■ **Texte à lire**:
L’œuf de poule en cage, élu produit de l’année pour l’environnement ?
La loi prévoit que la future étiquette s’appuie « principalement » sur l’ACV, outil conçu pour noter les produits industriels. Or, cet outil calcule les impacts environnementaux en fonction des rendements, à savoir au kilogramme ou au litre de produit fini. L’ACV donne un avantage significatif aux modes de production les plus intensifs. Elle ne tient aucun compte de l’usage de pesticides ou des antibiotiques ni de leurs impacts sur la santé, la qualité des sols, de l’air ou de l’eau. À l’inverse, les bénéfices de l’agriculture biologique ou de l’élevage en plein air sur la biodiversité et le bien-être animal ne sont pas intégrés dans les indicateurs3.

■ **Tâches et exercices**:
A. D'après le texte sur l'étiquette environnementale, en fonction de quoi l'ACV calcule-t-elle les impacts environnementaux ?
B. Recopiez le passage du texte sur l'étiquette environnementale qui va de « L’œuf de poule » à « dans les indicateurs3. ».
C. Écrivez, s'il vous plaît, la suite du texte sur l'étiquette environnementale en partant de sa dernière phrase.

■ **Relevé des données**:
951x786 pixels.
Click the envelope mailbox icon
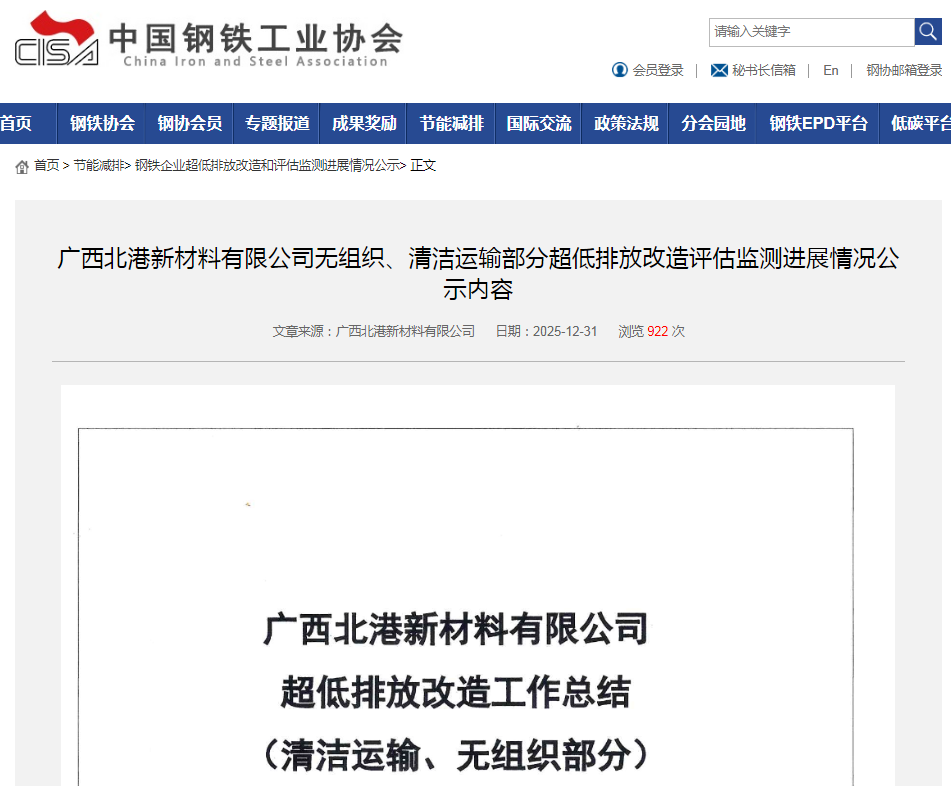coord(719,70)
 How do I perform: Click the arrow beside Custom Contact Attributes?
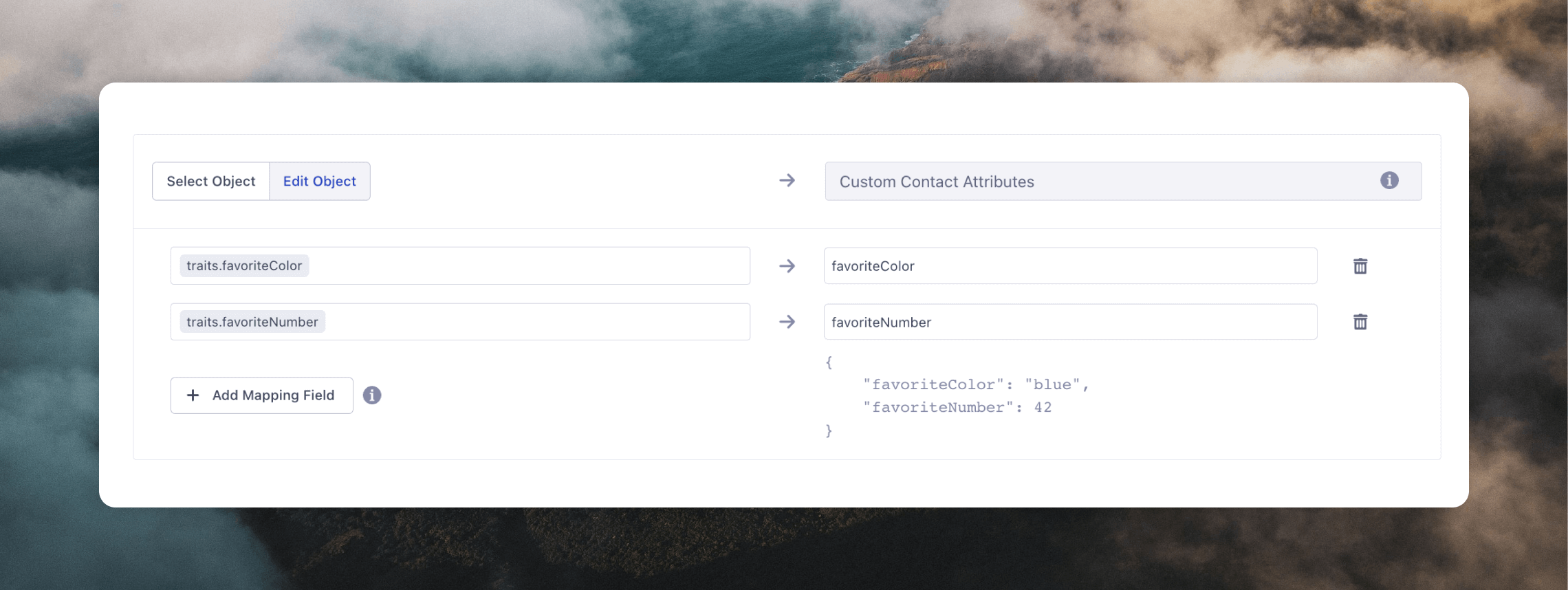pyautogui.click(x=787, y=181)
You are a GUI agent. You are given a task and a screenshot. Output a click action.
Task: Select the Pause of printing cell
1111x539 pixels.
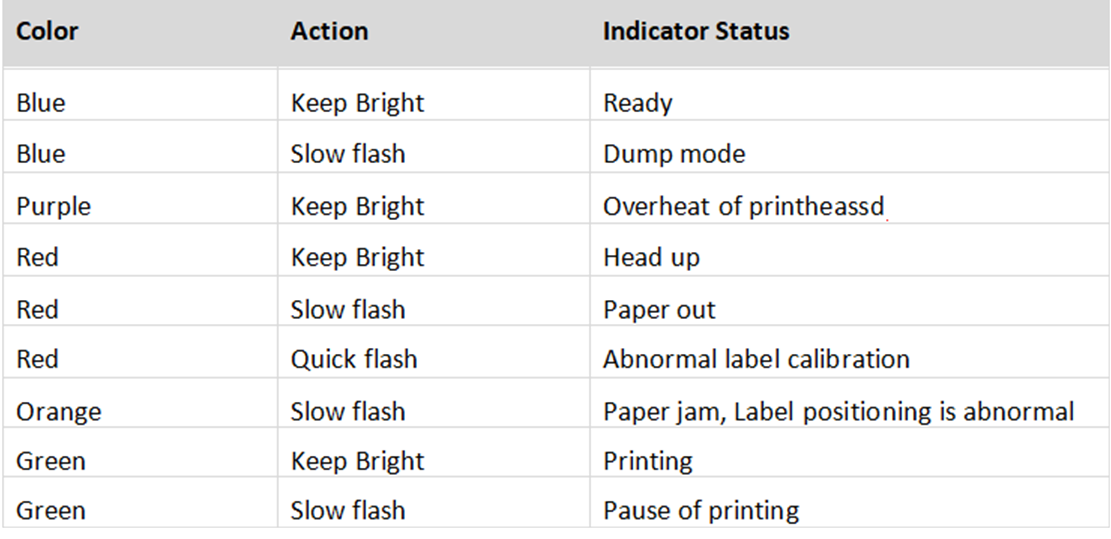(x=701, y=511)
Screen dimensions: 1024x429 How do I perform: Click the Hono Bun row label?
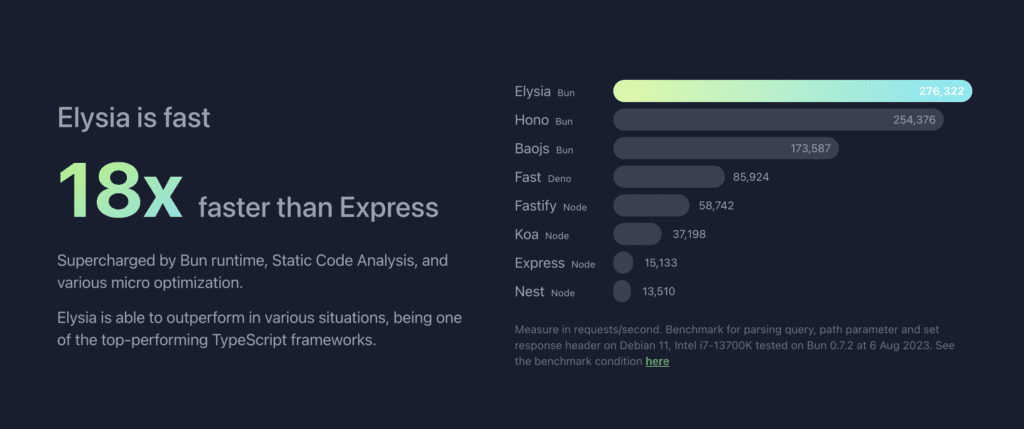coord(543,120)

■ **Réponses par tâche**:
A. En fonction des rendements, à savoir au kilogramme ou au litre de produit fini.

B.
L’œuf de poule en cage, élu produit de l’année pour l’environnement ?
La loi prévoit que la future étiquette s’appuie « principalement » sur l’ACV, outil conçu pour noter les produits industriels. Or, cet outil calcule les impacts environnementaux en fonction des rendements, à savoir au kilogramme ou au litre de produit fini. L’ACV donne un avantage significatif aux modes de production les plus intensifs. Elle ne tient aucun compte de l’usage de pesticides ou des antibiotiques ni de leurs impacts sur la santé, la qualité des sols, de l’air ou de l’eau. À l’inverse, les bénéfices de l’agriculture biologique ou de l’élevage en plein air sur la biodiversité et le bien-être animal ne sont pas intégrés dans les indicateurs3.

C.
Appliqué à l’agriculture, cela signifie que celui ou celle qui produit le plus sur la plus petite surface reçoive la meilleure note, quelle que soit la façon dont on produit. « On va laisser croire au·à la consommateur·rice que la ferme des 1000 vaches ou l’élevage de poules en cage c’est ce qui se fait de mieux pour l’environnement ! » explique Agathe Gignoux de CIWF.
« En l’état, cette méthodologie met en avant des systèmes agricoles qui sont à l’opposé de ceux qui sont réellement favorables à l’environnement et que nous souhaitons promouvoir ! Nous sommes prêt·es à transmettre nos propositions pour transformer Agribalyse en véritable outil de progrès pour l’environnement, la santé des consommateur·rices et le monde agricole. Nous espérons pouvoir travailler avec les promoteur·rices du projet pour avancer. » déclare Cécile Claveirole, Secrétaire nationale de France Nature Environnement.
Pour corriger les biais de l’ACV, le futur Ecoscore devra donc intégrer dans les bonnes proportions des indicateurs complémentaires permettant de rendre véritablement compte de la durabilité des pratiques agricoles. Nous serons très vigilant·es sur la définition de ces indicateurs et souhaitons que la société civile soit beaucoup plus étroitement associée à ces travaux pilotés par l’ADEME.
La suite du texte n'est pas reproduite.